4.3 Parametric studies

As the size of the wound varies within a large span, particularly for the combat wounds, during preliminary studies, it was also investigated whether different wound configurations would result in different maximum deformations in our macro-scale model. A 2D axisymmetric version of the macro-scale model of the lower limb with the similar dimensions was generated, and the effects of geometrical parameters of the wound and the shape of wound edges were studied. The maximum deformation results at \(-125\,\hbox {mmHg}\), obtained within this model, were compared with those of the 3D macro-scale model and both revealed similar results. Levels of wound edge maximum deformation were not significantly affected by the shape of the wound edge; only an approximate 4% difference was found between the wounds with round and sharp edges. However, changes in the radius-to-depths ratio of the wound cavity from 1:1 to 2:1 had a significant effect on maximum deformations up to 50%.

4.4 Limitations of the model

In this study, several model assumptions were made due to the prerequisite for simplification, and these should be considered when interpreting our results.

  • Many of the wounds caused by the combat-related traumatic injuries have complex shapes with an extensive loss of soft tissues and bony materials (Maurya and Bhandari 2016). In our simplified version of the scenario, the wound shape was assumed as a cylinder-shaped cavity in order to reduce the complexity of the model.

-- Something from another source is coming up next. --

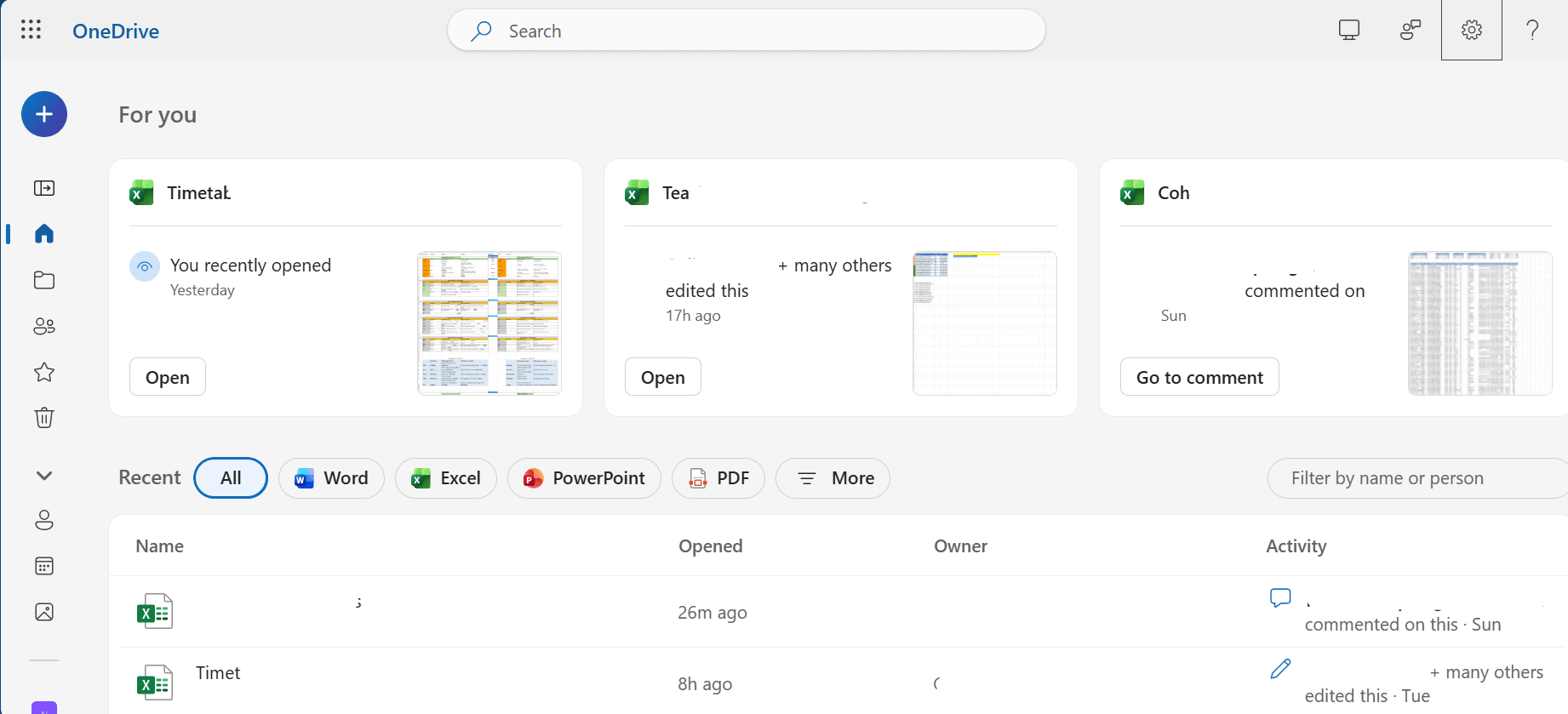The width and height of the screenshot is (1568, 714).
Task: Open Favorites star icon in sidebar
Action: (x=44, y=372)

Adhesive drape, which seals the wound area over the filler, was not included in the macro-scale model.

  • Our simplification of material properties was shown to be accurate enough for the macroscopic model (Portnoy et al. 2009). All evaluations of material properties were based on earlier studies. It may be acceptable to assume a linear property during static loading conditions in our studies; however, for dynamic loading conditions more realistic material properties for soft tissue can be incorporated into the finite-element modelling using nonlinear elements and anisotropic properties.

  • Only immediate effects of the NPWT were discussed, and its effects over a prolonged period of time are not the focus of the current study. Hence, changes of mechanical properties of tissues during healing were not considered, as well as evolution of the thickness of the wound bed.

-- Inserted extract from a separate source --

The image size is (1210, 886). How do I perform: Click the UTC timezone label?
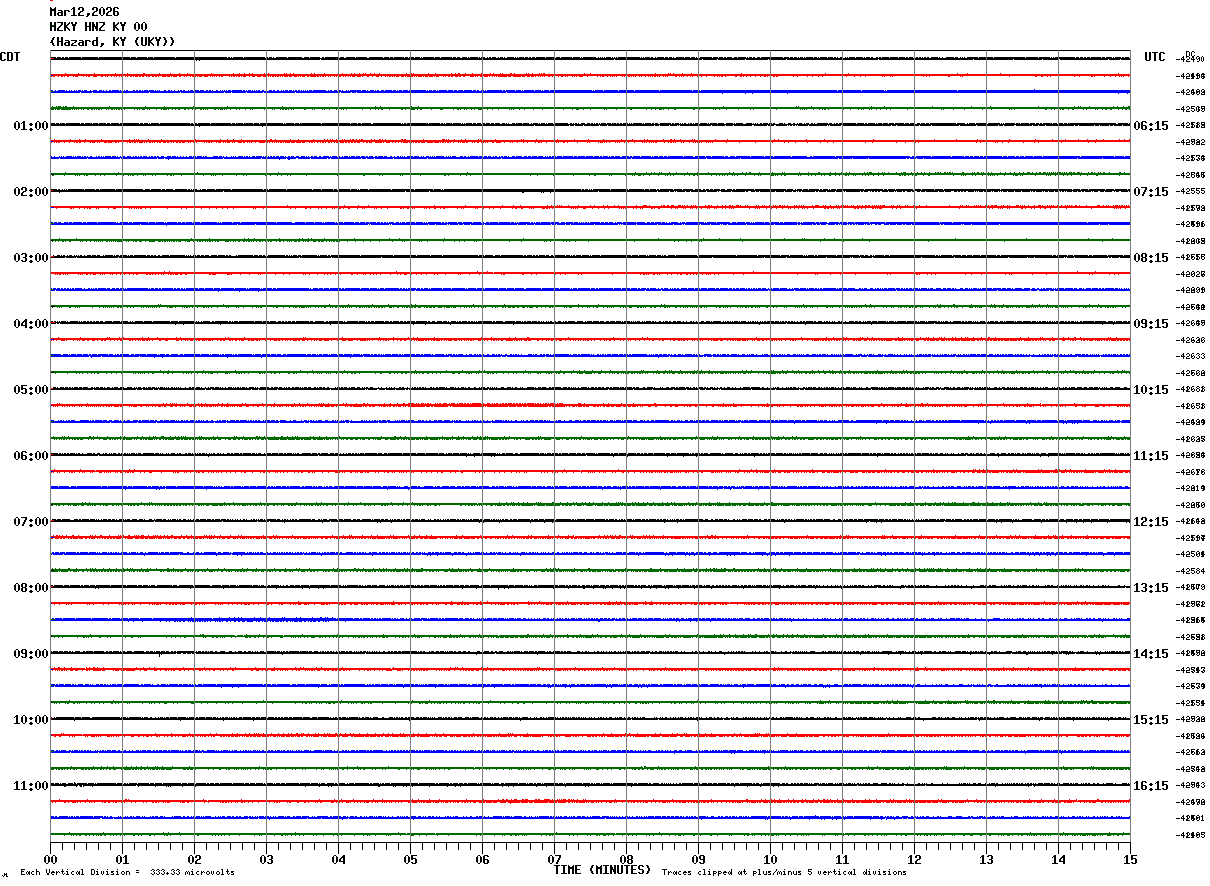tap(1155, 57)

  • The porous structure of the filler was not taken into account; therefore, respective microdeformations were not discussed. Influence of the fluid removal process and interstitial pressure was not included.

Admitting these limitations, we have demonstrated that the multiscale models developed can still be applied as a powerful tool to analyse the physiological response of the tissue when the NPWT is applied to more complex wounds. In particular, it would cascade the underling physiochemical mechanisms to scientific-informed wound management practice. Future work would be focused on adapting the established methodology to patient-specific cases of heterotopic ossification, following a blast injury and amputation. A change of tissue oxygenation was proposed as one of relevant iatrogenic factors contributing to the pathophysiology of this disease (Potter et al. 2010).

5 Conclusion

We have demonstrated that the developed proof-of-concept multiscale computational models can be applied as tools to gain insights into biomechanical interactions and variations of oxygen gradients of wounded tissue subject to the NPWT. A significant influence of negative pressure levels on both macro-deformations and a change of tissue oxygenation gradients were revealed. The patterns of changes of tissue oxygenation depended on the depth of the tissue, the geometry of the wound, and also the location of tissue plane investigated relative to the wound. With further verification using clinical data as inputs, the developed computational models would aid the stratification of personalised wound management using NPWT for more complex wounds.